MCP messages follow JSON-RPC 2.0. Core methods include initialize, tools/list, tools/call, resources/list, resources/read, and prompts/list. The spec evolves on modelcontextprotocol.io; pin SDK versions in production hosts.

⚖️ Trade-off

MCP adds process boundary overhead (stdio spawn or HTTP round trip). For sub-millisecond in-memory calls, keep hot-path tools in-process and expose only cross-team or high-churn integrations via MCP.

📦 Real World

Cursor, Claude Desktop, and VS Code Copilot extensions use MCP for filesystem, GitHub, and database servers. Enterprise teams mirror the pattern: internal MCP registry with signed server bundles per business unit.

🎯 Interview Tip

When asked about extensible agent platforms, mention discovery + allowlisting + transport auth—not just "we expose REST APIs." MCP is the standard answer for pluggable tool ecosystems in 2025–2026.

Architecture — Host, Client, Server, transport

An MCP deployment has three roles: the Host (your AI application), one or more Clients (connectors inside the host), and Servers (processes exposing tools, resources, and prompts). Transport choice—stdio vs SSE—determines latency, security boundary, and ops model.

End-to-end request flow

User sends message to host application.
Host loads MCP manifest; ensures server processes are running (stdio pool or SSE connections).
Host calls tools/list (cached with TTL) and builds merged tool registry.
LLM receives user message + allowlisted tools; may emit tool call.
Host validates tool name and arguments; forwards tools/call to correct client.
Server executes with its credentials; returns content blocks.
Host normalizes result into model API format; continues loop until final answer.

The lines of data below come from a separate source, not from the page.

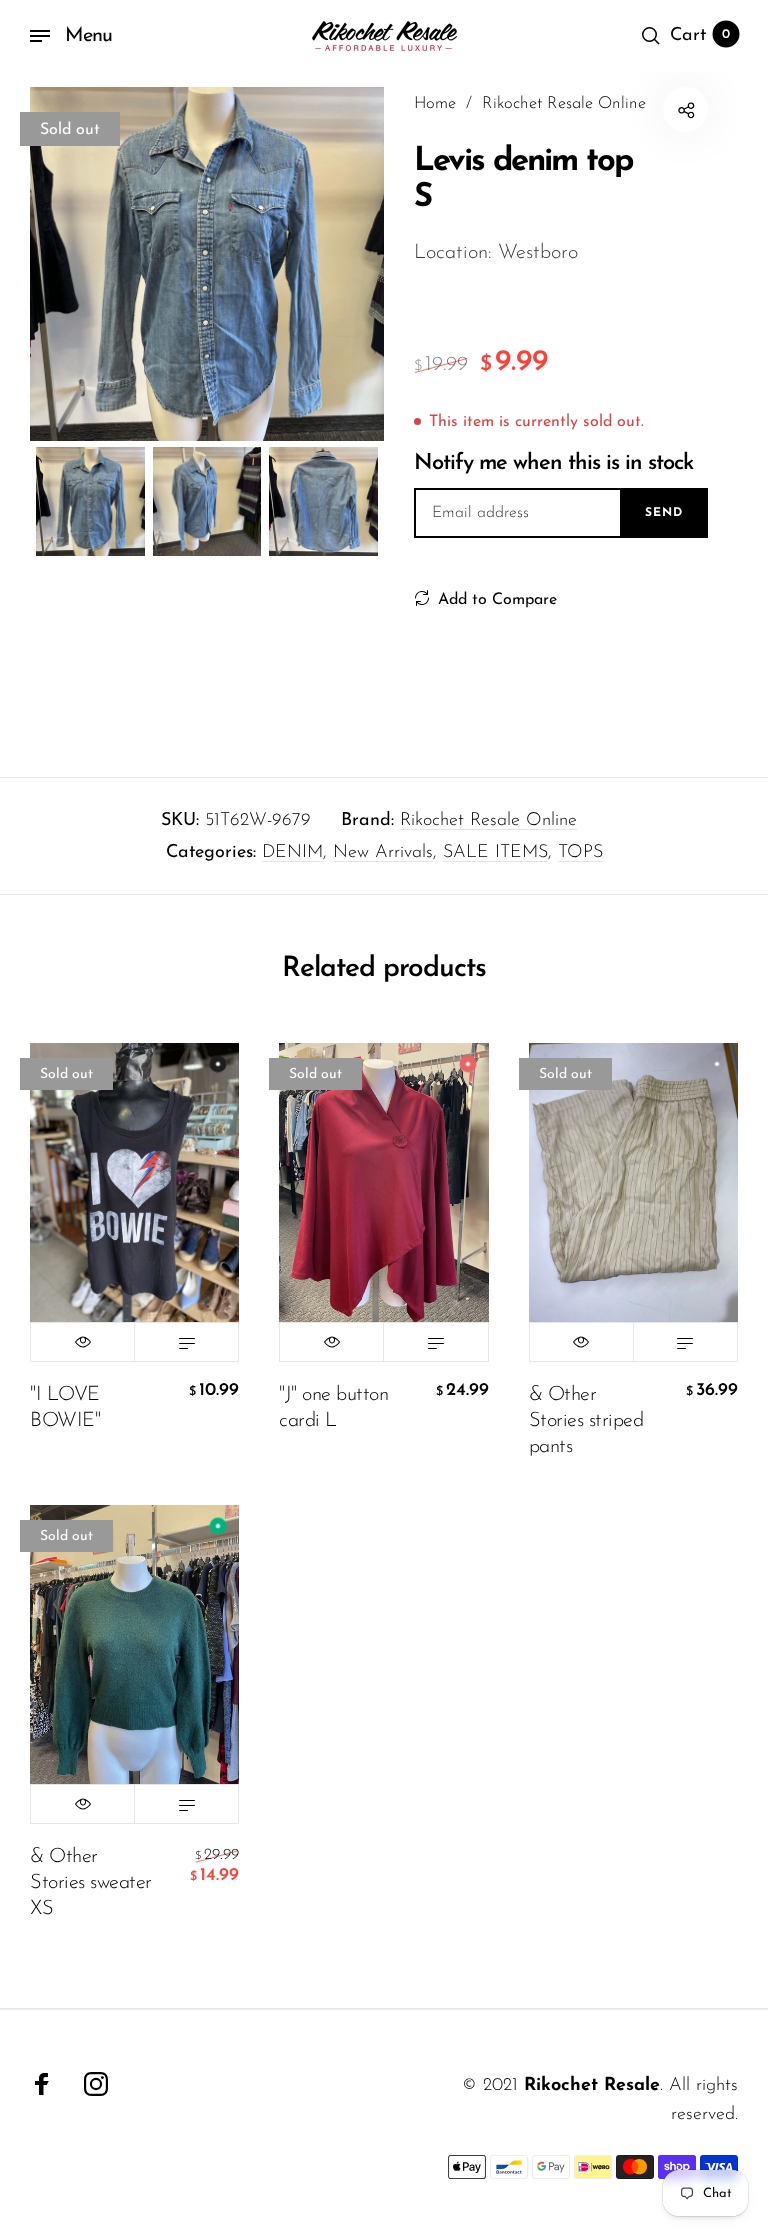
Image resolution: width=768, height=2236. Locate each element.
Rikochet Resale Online (488, 821)
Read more (186, 1342)
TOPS (580, 853)
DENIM (292, 853)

Debugging MCP issues usually means tracing which hop failed: manifest misconfig, allowlist drop, schema mapping bug, server exception, or model choosing wrong tool. Log all six stages with correlation IDs.

Debug signal	Likely cause
Tool not visible to model	Allowlist filter or mapping error
initialize timeout	Server crash on boot; check stderr
Invalid arguments	Schema mismatch between bridge and server
Intermittent 401 on SSE	Expired OAuth token; refresh logic missing

Role diagram

Role	Examples	Responsibilities
Host	Cursor, Claude Desktop, your FastAPI agent service	UI, model calls, policy, aggregates MCP clients
Client	SDK session inside host	One server connection; routes JSON-RPC
Server	GitHub MCP, Postgres MCP, internal ticket MCP	Implements tools/resources; holds domain credentials

stdio vs SSE transport

Transport	Mechanism	Best for	Ops notes
stdio	Host spawns subprocess; stdin/stdout JSON-RPC	Local dev, sidecar on same node, CLI tools	Process per server; restart on crash; no network exposure
SSE (HTTP)	Server-Sent Events + POST for client→server	Remote shared services, multi-tenant registry	TLS, OAuth, rate limits, horizontal scale
Streamable HTTP	Unified HTTP streaming (newer spec)	Cloud-native MCP gateways	Check SDK support before adopting

A single host often runs multiple clients—one per configured server. The agent sees a flattened tool list (with namespaced prefixes like github__create_issue) after your registry merges and allowlists.

# mcp_manifest.yaml
servers:
  - name: acme-support
    transport: stdio
    command: python
    args: ["servers/acme_support_mcp.py"]
    allowed_tools: [lookup_order, search_policy]
  - name: github
    transport: sse
    url: https://mcp.internal.example/github/sse
    allowed_tools: [search_code, get_file]
    oauth:
      provider: github
      scopes: [repo:read]

@ConfigurationProperties(prefix = "mcp")
public record McpManifest(List servers) {
    public record ServerEntry(
        String name, String transport, String command,
        List args, String url, List allowedTools) {}
}

💡 Pro Tip

Namespace tool names when merging servers: {server}__{tool} prevents collisions and makes audit logs readable.

⚠️ Pitfall

Spawning ten stdio servers per request exhausts file descriptors. Pool long-lived server processes and reuse sessions across agent turns within a conversation.

🔒 Security

stdio servers inherit the host OS user. Run them as dedicated service accounts with minimal filesystem and network access—never as root.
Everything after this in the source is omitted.